What the exercise asks.
Rewrite the rows below with every "instruction" changed to "directive", leaving everything else exactly the same.

──────────

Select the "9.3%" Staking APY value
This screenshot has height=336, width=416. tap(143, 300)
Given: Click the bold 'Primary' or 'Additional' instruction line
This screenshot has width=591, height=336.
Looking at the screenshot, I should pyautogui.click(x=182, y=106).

──────────

Complete response.
Select the "9.3%" Staking APY value
This screenshot has height=336, width=416. tap(143, 300)
Given: Click the bold 'Primary' or 'Additional' directive line
This screenshot has width=591, height=336.
Looking at the screenshot, I should pyautogui.click(x=182, y=106).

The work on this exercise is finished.